> **Text passage**
»»
Include comments for any line of code if the meaning of the line will not be unambiguous to someone other than yourself.
Rewrite any code that is not clear.
Verify that missing data is handled correctly on any recode or creation of a new variable.
After creating each new variable or recoding any variable, produce frequencies or descriptive statistics of the new variable and examine them to be sure that you achieved what you intended.
When possible, automate things and avoid placing hard-wired values (those computed ‘by-hand’) in code.

Those are still very good rules, I would not change any of them. I would add one, and that is to put comments in any paper citing the piece of code that produced the figures or tables in the paper. In 20 years a lot of things have changed about how we do computing. It has gotten much easier to follow good computing practices. Github has made it easy to share code, maintain revision history, and publish code. And the set of people who seamlessly collaborate by sharing files over Dropbox or one of its competitors probably dwarfs the number of political scientists using Github. But to paraphrase a common computing aphorism (GIGO), sharing or publishing badly written code won’t make it easy for people to replicate or build on your work.

I was motivated to write that article because as I stated then, most political scientists aren’t trained as computer programmers. Nor were most political scientists trained to work in a laboratory. So the article covered both style of code, and computing practice to make sure that an entire research project could be reproduced by someone else. That means keeping track of where you got your data, how it was processed, etc.

Any computer code is a set of instructions that produces results when read by a machine, and we can evaluate the code based on the results it produces. But when we share code we expect it to be read by humans. Two pieces of code be functionally equivalent — they could produce identical results when read by a machine — even though one is easy to read and understand by a human; while the other is pretty much unintelligible to a human. If you expect people to use your code, you need to make the code easy to read. I try to ask every graduate student I am going to work with to read several chapters from Brian W. Kernighan and Rob Pike’s, The Practice of Programming (1999), especially the Preface, Chapters 1, 3, 5, 6, and the Epilogue.

It has turned out to be easier to write clean code than to maintain good computing practices overall that would lead to easy reproducibility of an entire research project. It is fairly easy to post a ‘replication’ dataset, and the code used to produce the figures and tables in a paper. But that doesn’t really tell someone everything they need to know to try to reproduce your work, or extend it to other data. They need to know how your data was generated. And those steps occur in the production of the replication dataset, not in the use of it.

Most research projects in political science pull in data from many sources. And many, many coding decisions are made along the way to a finished product. All of those decisions may be visible in the code; but keeping coherent lab-books is essential for sifting through all the lines of code of any large project. And ‘projects’ rarely stand-alone anymore. Work on one dataset is linked to many projects, often with over-lapping sets of co-authors.

At the beginning of a research project it’s important for everyone to agree where the code is, where the data is, and what the overall structure of the documentation is. That means decisions about whether documentation is grouped by project (which could mean by individual paper), or by dataset. And it means reaching some agreement on whether there is a master document that points to many smaller documents describing individual tasks, or whether the whole project description sits in a single document. None of this is exciting to work out, certainly not as exciting as doing the research. But it is essential. A good goal of doing all this is to make it as easy as possible to make the whole bundle of documentation and code public as soon as it is time to do so. It both saves time when it is time to release documentation, and imposes some good habits and structure along the way.
««
> **Extracted material**
»»
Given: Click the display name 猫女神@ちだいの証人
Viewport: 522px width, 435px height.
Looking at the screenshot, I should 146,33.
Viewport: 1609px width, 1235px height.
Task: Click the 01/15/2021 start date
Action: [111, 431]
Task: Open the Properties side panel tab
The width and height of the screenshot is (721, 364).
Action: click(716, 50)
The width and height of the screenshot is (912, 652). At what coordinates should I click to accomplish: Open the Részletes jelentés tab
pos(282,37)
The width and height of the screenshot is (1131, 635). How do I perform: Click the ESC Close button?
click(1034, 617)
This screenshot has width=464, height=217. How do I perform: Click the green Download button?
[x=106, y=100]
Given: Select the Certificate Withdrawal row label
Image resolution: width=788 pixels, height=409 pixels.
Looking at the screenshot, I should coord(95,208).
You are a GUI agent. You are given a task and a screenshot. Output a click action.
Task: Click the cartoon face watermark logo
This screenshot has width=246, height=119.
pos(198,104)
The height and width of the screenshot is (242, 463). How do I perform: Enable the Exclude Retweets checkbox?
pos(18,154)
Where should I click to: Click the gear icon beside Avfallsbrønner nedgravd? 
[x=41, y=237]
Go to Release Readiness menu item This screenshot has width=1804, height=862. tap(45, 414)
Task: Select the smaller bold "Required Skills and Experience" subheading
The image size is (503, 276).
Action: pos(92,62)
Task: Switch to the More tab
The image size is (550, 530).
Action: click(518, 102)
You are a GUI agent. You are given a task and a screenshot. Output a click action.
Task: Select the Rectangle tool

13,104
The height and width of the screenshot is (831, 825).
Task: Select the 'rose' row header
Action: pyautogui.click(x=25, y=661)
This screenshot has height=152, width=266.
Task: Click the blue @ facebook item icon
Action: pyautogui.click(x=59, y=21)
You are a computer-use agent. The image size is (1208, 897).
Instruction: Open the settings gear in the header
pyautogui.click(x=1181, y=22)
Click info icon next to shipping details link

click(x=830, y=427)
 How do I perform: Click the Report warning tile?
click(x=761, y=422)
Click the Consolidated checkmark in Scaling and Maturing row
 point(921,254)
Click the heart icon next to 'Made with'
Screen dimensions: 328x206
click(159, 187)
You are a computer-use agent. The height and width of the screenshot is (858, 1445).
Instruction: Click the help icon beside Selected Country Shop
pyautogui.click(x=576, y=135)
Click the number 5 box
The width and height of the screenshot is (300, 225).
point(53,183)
««
> **Task requirements**
1 > Reproduce the passage on coding practices from "Rewrite any code" up to and including "computed ‘by-hand’) in code.".
2 > Answer these questions using the passage on coding practices.
(a) What should be produced and examined after creating or recoding a variable?
(b) What rule does the author add to the original ones?
(c) Which book does the author ask graduate students to read several chapters from?
3 > Go on writing the passage on coding practices from its final sentence.
The material has no connection to the passage on coding practices.

> **Answers by task**
1 >
Rewrite any code that is not clear.
Verify that missing data is handled correctly on any recode or creation of a new variable.
After creating each new variable or recoding any variable, produce frequencies or descriptive statistics of the new variable and examine them to be sure that you achieved what you intended.
When possible, automate things and avoid placing hard-wired values (those computed ‘by-hand’) in code.

2 >
(a) Frequencies or descriptive statistics of the new variable.
(b) Put comments in any paper citing the piece of code that produced the figures or tables in the paper.
(c) Brian W. Kernighan and Rob Pike's The Practice of Programming (1999).

3 >
Heading image: Typing computer screen reflection by Almonroth. CC BY-SA 3.0 via Wikimedia Commons.

The post Jonathan Nagler: writing good code appeared first on OUPblog.

Replication redux, by Nathaniel Beck

When I last wrote about replication for the OUPblog in August (“Research Replication in Social Science”), there was one smallish open question (about my own work) and one biggish question (on whether I would ever see the Kramer et al., “Experimental evidence of massive-scale emotional contagion through social networks”, replication file, which was “in the mail”). The Facebook story is interesting, so I start with that.

After not hearing from Adam Kramer of Facebook, even after contacting PNAS, I persisted with both the editor of PNAS (Inder Verma, who was most kind) and with the NAS through “well connected” friends. (Getting replication data should not depend on knowing NAS members!). I was finally contacted by Adam Kramer, who offered that I could come out to Palo Alto to look at the replication data. Since Facebook did not offer to fly me out, I said no. I was then offered a chance to look at the replication files in the Facebook office 4 blocks from NYU, so I accepted. Let me stress that all dealings with Adam Kramer were highly cordial, and I assume that delays were due to Facebook higher ups who were dealing with the human subjects firestorm related to the Kramer piece.

When I got to the Facebook office I was asked to sign a standard non-disclosure agreement, which I dec. To my surprise this was not a problem, with the only consequence being that a security officer would have had to escort me to the bathroom. I then was put in a room with a Facebook secure notebook with the data and R-studio loaded; Adam Kramer was there to answer questions, and I was also joined by a security person and an external relations person. All were quite pleasant, and the security person and I could even discuss the disastrous season being suffered by Liverpool.

I was given a replication file which was a data frame which had approximately 700,000 rows (one for each respondent) and 7 columns containing the number of positive and negative words used by each respondent as well as the total word count of each respondent, percentages based on these numbers, experimental condition. and a variable which omitted some respondents for producing the tables. This is exactly the data frame that would have been put in an archive since it contained all the data needed to replicate the article. I also was given the R-code that produced every item in the article. I was allowed to do anything I wanted with that data, and I could copy the results into a file. That file was then checked by Facebook people and about two weeks later I received the entire file I created. All good, or at least as good as it is going to get.

Intel team inside Facebook data center. Intel Free Press. CC BY 2.0 via Wikimedia Commons.

The data frame I played with was based on aggregating user posts so each user had one row of data, regardless of the number of posts (and the data frame did not contain anything more than the total number of words posted). I can understand why Facebook did not want to give me the data frame, innocuous as it seemed; those who specialize in de-de-identifying private data and reverse engineering code are quite good these days, and I can surely understand Facebook’s reluctance to have this raw data out there. And I understand why they could not give me all the actual raw data, which included how feeds were changed and so forth; this is the secret sauce that they would not like reverse engineered.

I got what I wanted. I could see their code, could play with density plots to get a sense of words used, I could change the number of extreme points dropped, and I could have moved to a negative binomial instead of a Poisson. Satisfied, I left after about an hour; there are only so many things one can do with one experiment on two outcomes. I felt bad that Adam Kramer had to fly to New York, but I guess this is not so horrible. Had the data been more complicated I might have felt that I could not do everything I wanted, and running a replication with 3 other people in a room is not ideal (especially given my typing!).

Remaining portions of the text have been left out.